As to the stealth design, it reminds me of a French vessel that was in nearly the same location a warm April a dozen years ago. Other Dutch navy ships going back 14 years and including a submarine in the sixth boro can be seen here.  Other Damen-built vessels can be seen here.

I’m just conjecturing here, but based on the image of P840 in a link above, the ship color a decade ago was the same as that of the small boat here on the davit. 

To bring out that light blue-gray color, let me close with a slightly adjusted version of the top photo.  Maybe time for some new paint.

All photos, WVD.

Skimming through the information about Galați, Romania, and looking at the mouths of the Danube have given me a much more complex appreciation of the history and geography of the countries around even only this part of the Black Sea, a place very much in the news these days.   This might be an interesting river tour, although it does not go all the way to the Black Sea.  Maybe someone can tell if tours exist that continue from Bucharest to –say–Istanbul.

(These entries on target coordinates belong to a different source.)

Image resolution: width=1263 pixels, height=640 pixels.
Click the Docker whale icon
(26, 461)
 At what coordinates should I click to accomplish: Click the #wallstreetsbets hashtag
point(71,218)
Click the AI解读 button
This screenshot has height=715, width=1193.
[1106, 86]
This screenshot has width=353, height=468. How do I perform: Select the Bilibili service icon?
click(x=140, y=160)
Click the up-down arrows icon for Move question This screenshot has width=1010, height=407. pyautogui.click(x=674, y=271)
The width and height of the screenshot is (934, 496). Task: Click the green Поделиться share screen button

This post presents a mystery.  Maybe someone knows how (or through whom)  to find the answer, possibly in US Coast Guard archives.  A group of veterans who spent their time in the Dutch Navy serving aboard the vessel below want a reunion but have lost their ship, possibly to Davy “drug-smuggler” Jones.

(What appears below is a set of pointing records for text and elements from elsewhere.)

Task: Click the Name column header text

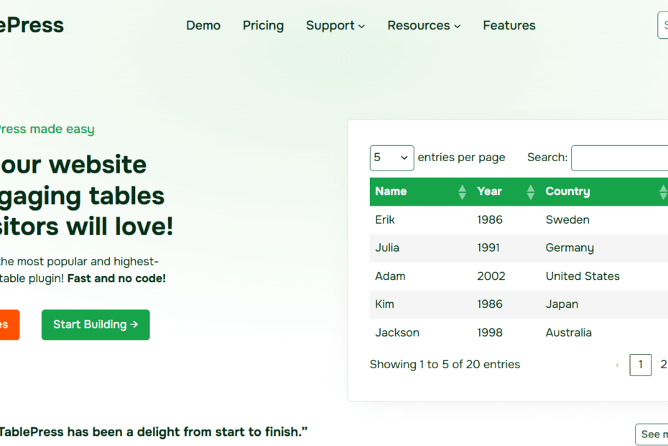Action: 391,191
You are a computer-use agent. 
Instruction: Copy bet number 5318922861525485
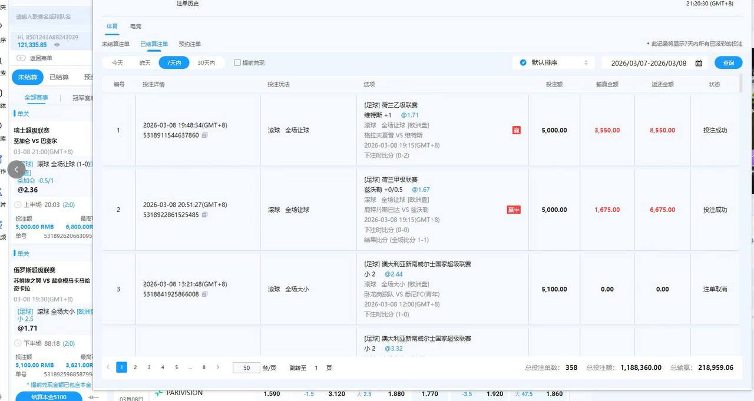coord(204,215)
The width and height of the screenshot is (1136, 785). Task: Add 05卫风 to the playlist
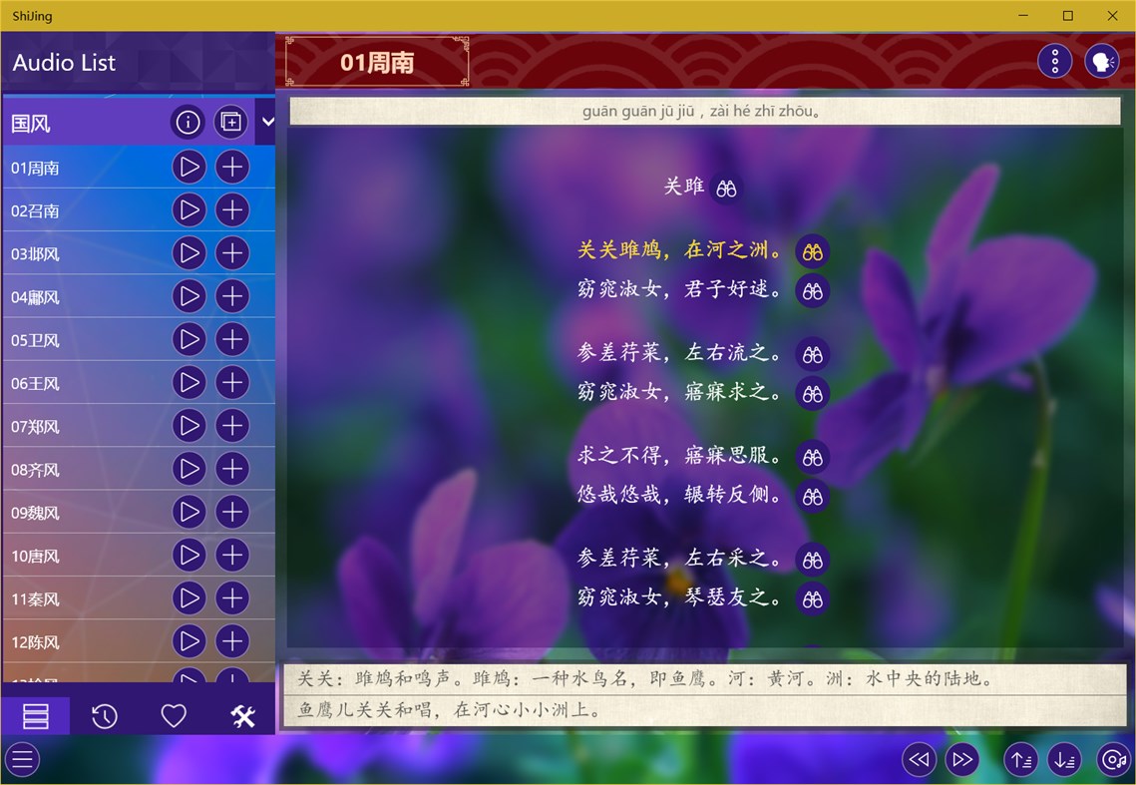tap(231, 340)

Wamandai A870 was launched in the late 1950s from Den Helder.  From there she went to the Dutch New Guinea, where she worked with Wambrau A871.   When the Dutch left the colony to Indonesia in  1962, Wamandai and Wambrau returned to the Netherlands.     Wambrau then was Netherlands-based as Sea Driver II until she was sold to a private company in Toledo, OH!!  where she works as Josephine to this day.    Click here (and scroll through) for some fotos.

Wamandai remained in the Royal Navy and in 1964 traveled to the Netherlands Antilles.  As a navy auxiliary vessel, she worked there until January 1986, when she was decommissioned and sold to a resident of Curacao.

According to Sea of Grass:  The Maritime Drug War 1970–1990by Charles M. Fuss, Jr.,  she may have become a “mothership.”  Here’s a quote from pp. 226-7 that has an unsatisfying ending to me and to the Dutch Navy vets who called it to my attention:  “…The routine transportation of multi-ton loads of marijuana through the northern Atlantic ended in 1987.  The 90′ stateless motor vessel Wamandai with 22,000 pounds was one of the last motherships seized.  A Coast Guard C-130 from Elizabeth City, NC, found the suspect 105 miles southeast of Bermuda on 2 September, 1987.  A marathon air surveillance began that lasted until 5 September, when the cutter Gallatin (WHEC-721) finally arrived after being released from a navy exercise.  This was definitely one for the Airedales. ”  The next paragraphs switch to the 1987 drug interdiction campaign in the Pacific.

The question is:  What happened to Wamandai?  Would it have been scuttled then and there, or is there a chance that it was sold either as scrap or vessel?